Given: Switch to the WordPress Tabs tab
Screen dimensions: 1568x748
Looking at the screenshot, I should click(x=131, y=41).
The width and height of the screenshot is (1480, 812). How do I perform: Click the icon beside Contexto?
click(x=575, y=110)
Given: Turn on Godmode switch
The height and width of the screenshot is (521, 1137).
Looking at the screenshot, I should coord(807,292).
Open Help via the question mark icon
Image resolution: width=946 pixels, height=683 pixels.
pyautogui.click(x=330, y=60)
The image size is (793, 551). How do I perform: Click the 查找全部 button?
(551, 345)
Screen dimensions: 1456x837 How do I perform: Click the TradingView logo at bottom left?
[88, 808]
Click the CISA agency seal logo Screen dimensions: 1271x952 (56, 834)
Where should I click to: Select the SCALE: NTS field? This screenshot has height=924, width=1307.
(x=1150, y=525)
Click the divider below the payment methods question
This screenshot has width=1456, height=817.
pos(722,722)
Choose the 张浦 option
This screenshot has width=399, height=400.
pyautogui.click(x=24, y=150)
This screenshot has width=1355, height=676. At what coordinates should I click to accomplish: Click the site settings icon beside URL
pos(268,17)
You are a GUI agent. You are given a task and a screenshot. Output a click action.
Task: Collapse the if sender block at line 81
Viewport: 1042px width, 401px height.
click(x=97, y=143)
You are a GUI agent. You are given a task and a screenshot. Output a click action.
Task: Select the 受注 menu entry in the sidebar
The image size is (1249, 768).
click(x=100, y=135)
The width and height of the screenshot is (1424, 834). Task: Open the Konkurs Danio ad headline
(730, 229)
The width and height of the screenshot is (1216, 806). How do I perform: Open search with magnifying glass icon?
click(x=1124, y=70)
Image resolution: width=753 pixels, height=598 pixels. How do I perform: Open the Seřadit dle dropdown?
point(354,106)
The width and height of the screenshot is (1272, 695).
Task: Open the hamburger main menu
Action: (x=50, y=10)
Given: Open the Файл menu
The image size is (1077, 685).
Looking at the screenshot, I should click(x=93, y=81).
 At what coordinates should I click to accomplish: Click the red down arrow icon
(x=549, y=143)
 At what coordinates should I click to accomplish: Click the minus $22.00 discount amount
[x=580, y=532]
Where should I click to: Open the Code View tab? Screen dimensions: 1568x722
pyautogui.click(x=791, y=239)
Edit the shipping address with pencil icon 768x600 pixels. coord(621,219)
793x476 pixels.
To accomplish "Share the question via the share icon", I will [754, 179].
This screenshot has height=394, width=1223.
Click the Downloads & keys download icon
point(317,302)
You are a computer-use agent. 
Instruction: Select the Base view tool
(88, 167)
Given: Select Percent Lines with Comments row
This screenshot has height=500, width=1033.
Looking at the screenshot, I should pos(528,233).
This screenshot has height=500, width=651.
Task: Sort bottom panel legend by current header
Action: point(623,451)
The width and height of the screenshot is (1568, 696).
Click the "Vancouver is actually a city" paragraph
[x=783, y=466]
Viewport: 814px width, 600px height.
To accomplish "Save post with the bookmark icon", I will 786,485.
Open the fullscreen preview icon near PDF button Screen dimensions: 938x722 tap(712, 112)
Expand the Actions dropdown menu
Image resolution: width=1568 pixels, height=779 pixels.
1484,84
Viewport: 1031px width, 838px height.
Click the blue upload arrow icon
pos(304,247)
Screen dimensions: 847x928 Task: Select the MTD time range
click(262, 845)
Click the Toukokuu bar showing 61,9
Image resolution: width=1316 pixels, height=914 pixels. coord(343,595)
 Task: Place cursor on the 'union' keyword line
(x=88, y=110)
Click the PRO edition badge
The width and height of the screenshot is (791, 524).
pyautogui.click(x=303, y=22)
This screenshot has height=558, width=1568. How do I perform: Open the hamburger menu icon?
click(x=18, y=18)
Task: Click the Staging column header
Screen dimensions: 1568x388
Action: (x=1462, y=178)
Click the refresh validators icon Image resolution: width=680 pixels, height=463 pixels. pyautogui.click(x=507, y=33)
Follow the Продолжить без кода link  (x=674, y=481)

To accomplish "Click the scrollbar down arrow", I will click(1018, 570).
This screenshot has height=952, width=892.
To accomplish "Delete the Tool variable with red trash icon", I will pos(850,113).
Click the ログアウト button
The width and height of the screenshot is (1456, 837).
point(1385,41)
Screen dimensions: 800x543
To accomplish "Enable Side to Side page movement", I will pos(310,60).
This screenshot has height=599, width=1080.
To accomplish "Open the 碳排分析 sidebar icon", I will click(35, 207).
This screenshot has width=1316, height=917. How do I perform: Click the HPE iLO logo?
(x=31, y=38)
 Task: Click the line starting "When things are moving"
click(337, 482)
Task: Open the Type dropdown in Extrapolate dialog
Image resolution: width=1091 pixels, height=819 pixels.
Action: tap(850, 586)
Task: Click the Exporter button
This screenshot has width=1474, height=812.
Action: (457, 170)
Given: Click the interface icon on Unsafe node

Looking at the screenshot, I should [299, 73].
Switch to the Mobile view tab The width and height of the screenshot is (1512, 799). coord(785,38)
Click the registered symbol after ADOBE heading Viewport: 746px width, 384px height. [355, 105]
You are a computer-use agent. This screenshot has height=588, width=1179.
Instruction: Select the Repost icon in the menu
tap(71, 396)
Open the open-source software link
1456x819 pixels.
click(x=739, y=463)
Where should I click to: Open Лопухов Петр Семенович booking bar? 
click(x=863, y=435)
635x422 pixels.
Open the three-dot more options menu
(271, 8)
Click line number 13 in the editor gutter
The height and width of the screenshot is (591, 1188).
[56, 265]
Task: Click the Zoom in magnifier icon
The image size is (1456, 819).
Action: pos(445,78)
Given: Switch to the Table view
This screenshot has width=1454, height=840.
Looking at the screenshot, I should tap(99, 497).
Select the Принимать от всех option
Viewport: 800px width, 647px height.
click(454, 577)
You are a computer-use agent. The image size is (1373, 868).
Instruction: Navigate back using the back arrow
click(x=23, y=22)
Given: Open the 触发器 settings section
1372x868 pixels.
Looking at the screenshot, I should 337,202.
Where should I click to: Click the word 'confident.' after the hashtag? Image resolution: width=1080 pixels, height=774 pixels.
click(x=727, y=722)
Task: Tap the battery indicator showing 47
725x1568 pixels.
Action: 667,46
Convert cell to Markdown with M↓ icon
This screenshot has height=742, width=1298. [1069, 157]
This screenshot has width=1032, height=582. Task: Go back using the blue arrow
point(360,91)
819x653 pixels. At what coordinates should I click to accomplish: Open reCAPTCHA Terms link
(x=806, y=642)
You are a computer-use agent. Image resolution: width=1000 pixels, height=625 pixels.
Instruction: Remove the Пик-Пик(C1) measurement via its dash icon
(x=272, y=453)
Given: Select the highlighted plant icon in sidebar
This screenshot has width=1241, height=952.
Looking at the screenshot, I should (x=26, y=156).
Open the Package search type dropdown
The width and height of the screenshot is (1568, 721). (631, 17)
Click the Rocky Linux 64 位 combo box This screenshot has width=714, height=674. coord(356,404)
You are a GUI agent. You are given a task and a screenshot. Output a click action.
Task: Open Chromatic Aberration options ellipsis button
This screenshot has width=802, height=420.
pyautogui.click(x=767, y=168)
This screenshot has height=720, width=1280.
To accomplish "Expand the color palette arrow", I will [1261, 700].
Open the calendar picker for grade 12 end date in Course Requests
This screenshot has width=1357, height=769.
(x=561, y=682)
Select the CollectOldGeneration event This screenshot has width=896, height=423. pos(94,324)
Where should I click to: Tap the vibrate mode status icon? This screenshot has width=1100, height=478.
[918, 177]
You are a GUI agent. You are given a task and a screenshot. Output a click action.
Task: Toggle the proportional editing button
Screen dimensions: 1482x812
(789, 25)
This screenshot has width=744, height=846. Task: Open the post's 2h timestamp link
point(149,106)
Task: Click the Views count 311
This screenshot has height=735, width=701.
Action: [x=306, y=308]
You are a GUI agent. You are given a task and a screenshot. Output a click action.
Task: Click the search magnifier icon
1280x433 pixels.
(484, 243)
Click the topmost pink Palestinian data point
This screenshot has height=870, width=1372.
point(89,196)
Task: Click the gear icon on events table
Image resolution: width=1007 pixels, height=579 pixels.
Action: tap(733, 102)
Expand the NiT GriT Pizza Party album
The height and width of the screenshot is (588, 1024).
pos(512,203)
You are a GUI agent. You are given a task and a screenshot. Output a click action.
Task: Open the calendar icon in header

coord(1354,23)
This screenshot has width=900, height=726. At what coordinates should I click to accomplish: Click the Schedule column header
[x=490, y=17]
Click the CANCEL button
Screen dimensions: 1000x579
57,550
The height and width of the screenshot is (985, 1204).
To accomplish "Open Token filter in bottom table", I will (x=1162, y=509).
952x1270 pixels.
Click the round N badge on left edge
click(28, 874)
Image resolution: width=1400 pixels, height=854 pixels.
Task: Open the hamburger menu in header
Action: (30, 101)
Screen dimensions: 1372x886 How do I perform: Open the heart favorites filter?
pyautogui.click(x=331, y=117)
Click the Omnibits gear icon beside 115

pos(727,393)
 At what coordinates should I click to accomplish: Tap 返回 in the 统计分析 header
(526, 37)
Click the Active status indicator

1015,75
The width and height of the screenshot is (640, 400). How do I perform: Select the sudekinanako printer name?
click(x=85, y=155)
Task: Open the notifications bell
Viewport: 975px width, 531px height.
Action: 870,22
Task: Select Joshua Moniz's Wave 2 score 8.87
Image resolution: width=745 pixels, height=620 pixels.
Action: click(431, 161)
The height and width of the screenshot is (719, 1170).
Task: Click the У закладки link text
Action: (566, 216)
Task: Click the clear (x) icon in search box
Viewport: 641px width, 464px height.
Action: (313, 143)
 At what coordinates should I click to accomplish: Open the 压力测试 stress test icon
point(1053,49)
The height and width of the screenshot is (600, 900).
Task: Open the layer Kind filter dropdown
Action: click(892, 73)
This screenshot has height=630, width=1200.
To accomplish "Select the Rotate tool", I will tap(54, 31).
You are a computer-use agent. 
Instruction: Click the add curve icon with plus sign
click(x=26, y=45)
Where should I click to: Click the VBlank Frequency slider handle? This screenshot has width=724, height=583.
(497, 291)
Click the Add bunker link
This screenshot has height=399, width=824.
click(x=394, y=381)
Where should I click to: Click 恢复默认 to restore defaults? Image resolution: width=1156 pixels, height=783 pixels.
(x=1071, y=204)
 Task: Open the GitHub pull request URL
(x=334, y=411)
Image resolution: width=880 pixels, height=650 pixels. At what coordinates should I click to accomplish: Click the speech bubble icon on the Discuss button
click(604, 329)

__Task to complete__:
Copy the rows verbatim from the very first one through the line containing "pyautogui.click(x=24, y=150)", with both ends included.

__Task result__:
Given: Switch to the WordPress Tabs tab
Screen dimensions: 1568x748
Looking at the screenshot, I should click(x=131, y=41).
The width and height of the screenshot is (1480, 812). How do I perform: Click the icon beside Contexto?
click(x=575, y=110)
Given: Turn on Godmode switch
The height and width of the screenshot is (521, 1137).
Looking at the screenshot, I should coord(807,292).
Open Help via the question mark icon
Image resolution: width=946 pixels, height=683 pixels.
pyautogui.click(x=330, y=60)
The image size is (793, 551). How do I perform: Click the 查找全部 button?
(551, 345)
Screen dimensions: 1456x837 How do I perform: Click the TradingView logo at bottom left?
[88, 808]
Click the CISA agency seal logo Screen dimensions: 1271x952 (56, 834)
Where should I click to: Select the SCALE: NTS field? This screenshot has height=924, width=1307.
(x=1150, y=525)
Click the divider below the payment methods question
This screenshot has width=1456, height=817.
pos(722,722)
Choose the 张浦 option
This screenshot has width=399, height=400.
pyautogui.click(x=24, y=150)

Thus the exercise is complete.